Posted: Thu Mar 16, 2017 11:28 pm
by lintamande
First one's safe, second two are - not safe, but not guaranteed binding, either? For an oath to be definitely binding it needs to be spoken by a lucid speaker of the language who understands their audience to be interpreting their words as an oath; for an oath to be definitely not binding it needs to be explicitly a quotation; everything in between will vary based on the expectations/knowledge/understanding of the speaker and minutia of word choice and so on.

Re: Elfthreads!

Posted: Mon Mar 20, 2017 3:01 am
by Kaylin
The orf threads have ripped my heart out of my chest and torn it into pieces. I'm not sure whether to yell at you, thank you, or congratulate you.

Re: Elfthreads!

Posted: Mon Mar 20, 2017 9:19 am
by Alicorn
:D

Re: Elfthreads!

Posted: Mon Mar 20, 2017 4:30 pm
by PlainDealingVillain
Maglor continues his habit of killing people and adopting their kids.

Re: Elfthreads!

Posted: Mon Mar 20, 2017 5:15 pm
by DanielH
What?
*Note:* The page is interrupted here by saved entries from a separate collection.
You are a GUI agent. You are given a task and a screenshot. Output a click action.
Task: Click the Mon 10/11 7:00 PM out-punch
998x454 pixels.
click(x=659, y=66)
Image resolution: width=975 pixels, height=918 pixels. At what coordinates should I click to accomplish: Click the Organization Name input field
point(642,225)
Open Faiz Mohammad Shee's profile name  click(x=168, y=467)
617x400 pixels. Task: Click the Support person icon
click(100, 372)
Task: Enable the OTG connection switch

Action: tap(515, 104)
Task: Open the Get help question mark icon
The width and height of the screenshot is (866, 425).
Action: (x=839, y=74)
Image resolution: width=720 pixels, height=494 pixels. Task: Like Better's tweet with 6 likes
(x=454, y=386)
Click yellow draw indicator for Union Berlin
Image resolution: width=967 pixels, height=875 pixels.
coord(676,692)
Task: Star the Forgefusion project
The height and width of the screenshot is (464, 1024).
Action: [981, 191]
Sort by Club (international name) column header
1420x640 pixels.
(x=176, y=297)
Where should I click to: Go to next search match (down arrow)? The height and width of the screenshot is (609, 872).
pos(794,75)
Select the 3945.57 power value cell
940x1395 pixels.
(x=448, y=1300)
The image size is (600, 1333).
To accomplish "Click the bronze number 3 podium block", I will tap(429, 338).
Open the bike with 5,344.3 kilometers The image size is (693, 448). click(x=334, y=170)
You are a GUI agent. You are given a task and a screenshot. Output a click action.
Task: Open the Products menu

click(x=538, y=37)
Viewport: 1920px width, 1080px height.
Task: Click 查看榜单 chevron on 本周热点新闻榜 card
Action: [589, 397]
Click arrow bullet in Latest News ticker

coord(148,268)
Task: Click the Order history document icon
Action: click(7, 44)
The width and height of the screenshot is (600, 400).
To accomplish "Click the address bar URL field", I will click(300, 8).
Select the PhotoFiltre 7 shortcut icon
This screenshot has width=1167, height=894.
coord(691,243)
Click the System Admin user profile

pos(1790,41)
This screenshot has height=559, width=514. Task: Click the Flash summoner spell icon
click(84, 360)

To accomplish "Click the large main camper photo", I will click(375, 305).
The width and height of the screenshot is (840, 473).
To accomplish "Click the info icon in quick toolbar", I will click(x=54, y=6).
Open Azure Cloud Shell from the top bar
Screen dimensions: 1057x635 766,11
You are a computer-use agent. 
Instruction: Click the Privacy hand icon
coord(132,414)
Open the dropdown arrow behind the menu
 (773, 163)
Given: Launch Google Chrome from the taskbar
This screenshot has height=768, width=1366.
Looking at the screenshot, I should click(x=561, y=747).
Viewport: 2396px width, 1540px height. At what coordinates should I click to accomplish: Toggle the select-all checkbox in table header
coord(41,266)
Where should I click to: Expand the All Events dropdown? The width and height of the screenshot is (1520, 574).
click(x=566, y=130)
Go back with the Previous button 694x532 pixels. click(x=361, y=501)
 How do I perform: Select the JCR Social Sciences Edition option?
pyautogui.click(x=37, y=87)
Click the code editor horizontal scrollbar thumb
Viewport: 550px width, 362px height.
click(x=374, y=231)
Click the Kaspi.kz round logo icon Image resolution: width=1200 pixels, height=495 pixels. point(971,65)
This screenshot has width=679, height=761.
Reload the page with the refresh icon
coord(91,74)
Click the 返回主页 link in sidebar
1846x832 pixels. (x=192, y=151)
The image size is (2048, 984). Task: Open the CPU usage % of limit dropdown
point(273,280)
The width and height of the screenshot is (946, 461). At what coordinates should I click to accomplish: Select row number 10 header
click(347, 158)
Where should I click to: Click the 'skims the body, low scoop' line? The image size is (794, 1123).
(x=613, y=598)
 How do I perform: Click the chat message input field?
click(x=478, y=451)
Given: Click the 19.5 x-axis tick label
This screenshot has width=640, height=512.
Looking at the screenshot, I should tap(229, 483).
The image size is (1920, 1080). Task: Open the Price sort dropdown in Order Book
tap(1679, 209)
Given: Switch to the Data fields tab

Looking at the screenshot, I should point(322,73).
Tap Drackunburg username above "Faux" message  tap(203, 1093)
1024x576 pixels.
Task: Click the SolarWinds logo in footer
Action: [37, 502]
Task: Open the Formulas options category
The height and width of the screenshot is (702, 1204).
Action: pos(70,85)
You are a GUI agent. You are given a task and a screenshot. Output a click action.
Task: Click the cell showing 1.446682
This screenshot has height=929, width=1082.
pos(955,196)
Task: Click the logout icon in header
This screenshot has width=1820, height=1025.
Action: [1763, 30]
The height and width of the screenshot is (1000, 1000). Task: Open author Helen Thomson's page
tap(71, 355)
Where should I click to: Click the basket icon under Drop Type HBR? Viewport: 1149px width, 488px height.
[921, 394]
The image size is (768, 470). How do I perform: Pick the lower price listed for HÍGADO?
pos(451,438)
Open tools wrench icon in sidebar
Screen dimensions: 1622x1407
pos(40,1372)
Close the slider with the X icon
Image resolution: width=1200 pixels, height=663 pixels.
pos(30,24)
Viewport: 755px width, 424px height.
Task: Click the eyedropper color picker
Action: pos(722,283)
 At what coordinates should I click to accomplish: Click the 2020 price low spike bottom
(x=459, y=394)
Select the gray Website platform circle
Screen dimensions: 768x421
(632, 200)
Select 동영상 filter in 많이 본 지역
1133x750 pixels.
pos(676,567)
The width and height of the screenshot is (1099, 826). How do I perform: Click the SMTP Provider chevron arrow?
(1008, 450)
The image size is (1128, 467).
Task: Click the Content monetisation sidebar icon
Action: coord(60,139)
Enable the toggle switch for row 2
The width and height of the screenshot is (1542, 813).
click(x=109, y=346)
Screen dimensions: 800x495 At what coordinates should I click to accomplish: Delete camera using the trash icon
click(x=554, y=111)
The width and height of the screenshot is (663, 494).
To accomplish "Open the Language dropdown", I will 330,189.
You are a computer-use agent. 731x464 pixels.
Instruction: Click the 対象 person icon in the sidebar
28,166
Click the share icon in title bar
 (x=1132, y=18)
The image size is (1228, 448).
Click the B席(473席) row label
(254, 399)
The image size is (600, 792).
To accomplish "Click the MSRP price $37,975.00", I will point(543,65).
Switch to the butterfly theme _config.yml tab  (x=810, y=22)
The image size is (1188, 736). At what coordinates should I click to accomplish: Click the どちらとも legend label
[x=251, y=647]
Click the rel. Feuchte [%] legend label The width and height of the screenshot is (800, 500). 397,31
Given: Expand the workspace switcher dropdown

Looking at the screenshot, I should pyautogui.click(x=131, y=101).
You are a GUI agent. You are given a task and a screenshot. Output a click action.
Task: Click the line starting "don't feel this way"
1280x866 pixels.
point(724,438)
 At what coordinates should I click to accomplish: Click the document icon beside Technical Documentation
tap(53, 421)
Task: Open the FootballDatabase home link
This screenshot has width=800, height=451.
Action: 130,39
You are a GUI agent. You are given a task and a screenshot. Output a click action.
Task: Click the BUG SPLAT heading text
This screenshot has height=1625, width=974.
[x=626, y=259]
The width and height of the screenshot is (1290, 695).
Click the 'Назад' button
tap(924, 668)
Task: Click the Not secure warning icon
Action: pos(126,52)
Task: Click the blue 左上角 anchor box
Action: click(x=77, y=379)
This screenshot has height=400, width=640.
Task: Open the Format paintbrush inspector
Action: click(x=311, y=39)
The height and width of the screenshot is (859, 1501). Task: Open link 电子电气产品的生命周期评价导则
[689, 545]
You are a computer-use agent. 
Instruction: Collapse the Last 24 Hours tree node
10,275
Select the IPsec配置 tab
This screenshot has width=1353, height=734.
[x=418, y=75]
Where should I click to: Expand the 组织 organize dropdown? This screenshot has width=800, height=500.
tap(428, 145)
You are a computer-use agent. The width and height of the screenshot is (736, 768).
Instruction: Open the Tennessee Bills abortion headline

That’s the first time he’s done that!

In particular, this instance has not done it before, and I am not aware of any instance doing it at an earlier point in the timeline.

Re: Elfthreads!

Posted: Mon Mar 20, 2017 6:02 pm
by Diaeresis
not earlier, later. with elrond and elros, at sirion.

Re: Elfthreads!

Posted: Tue Mar 21, 2017 5:53 am
by DanielH
You can’t just take a Bronze Age planet, change their constellations, and then neither teach them summoning nor focus really hard on communicating specifically with them! That is a good way to get most of the people to literally starve to death.

Were recent events inspired by the discussion of “what could daeva do if the Sun disappeared”? For the long term it seems better to remove the old suns and replace them with demons than to teleport the planets, but that was probably needed for the short term.

Re: Elfthreads!

Posted: Tue Mar 21, 2017 11:52 am
by lintamande
Why exactly would most of the population starve to death? Navigation by sea would be a problem, if the planet even had seas or a seafaring population, but I don't think most Bronze Age societies, even most fishing ones, had boats that got that far from shore. I think it takes a demon like a continuous month to make a sun, and that's too long to not have a sun.

Re: Elfthreads!

Posted: Tue Mar 21, 2017 12:01 pm
by DanielH
That’s why I said teleportation was good in the short term.

You don’t know when to plant crops without a somewhat precise calendar, and the constellations are the most precise calendar available. Obviously a civilization could figure this out a second time, but it would be a number of bad years before that and I think the population would be too large to be supported by the poor harvests. I think you also get an advantage for harvesting at the right time, but I’m not as sure about that because you can judge if a crop is ripe by looking at the crop itself.

Re: Elfthreads!

Posted: Tue Mar 21, 2017 4:34 pm
by jalapeno_dude
DanielH wrote:That’s why I said teleportation was good in the short term.

You don’t know when to plant crops without a somewhat precise calendar, and the constellations are the most precise calendar available. Obviously a civilization could figure this out a second time, but it would be a number of bad years before that and I think the population would be too large to be supported by the poor harvests. I think you also get an advantage for harvesting at the right time, but I’m not as sure about that because you can judge if a crop is ripe by looking at the crop itself.
On Earth, at least, the following things seem at least as precise to me as constellations:
-phases of the moon
-dates when various plants start to flower/bud/leaf/fruit at a given latitude
-when domesticated animals of various sorts go into heat
-days since last frost at a given latitude
-days since beginning/end of monsoon season, where appropriate
-timing from the solstice/equinox (which you can measure based on direction of shadows at noon/sunrise/sunset, c.f. Stonehenge)

I think of constellations much more as navigation aids than timing devices.

Obviously the first method relies on having a moon, which might not be generic for habitable planets, but I'd imagine the others work on any planet which contains enough plants/animals for agriculture to matter and enough of an axial tilt for seasons to be a thing (and if they aren't it shouldn't matter when you plant crops). Changes outside the solar system shouldn't affect them.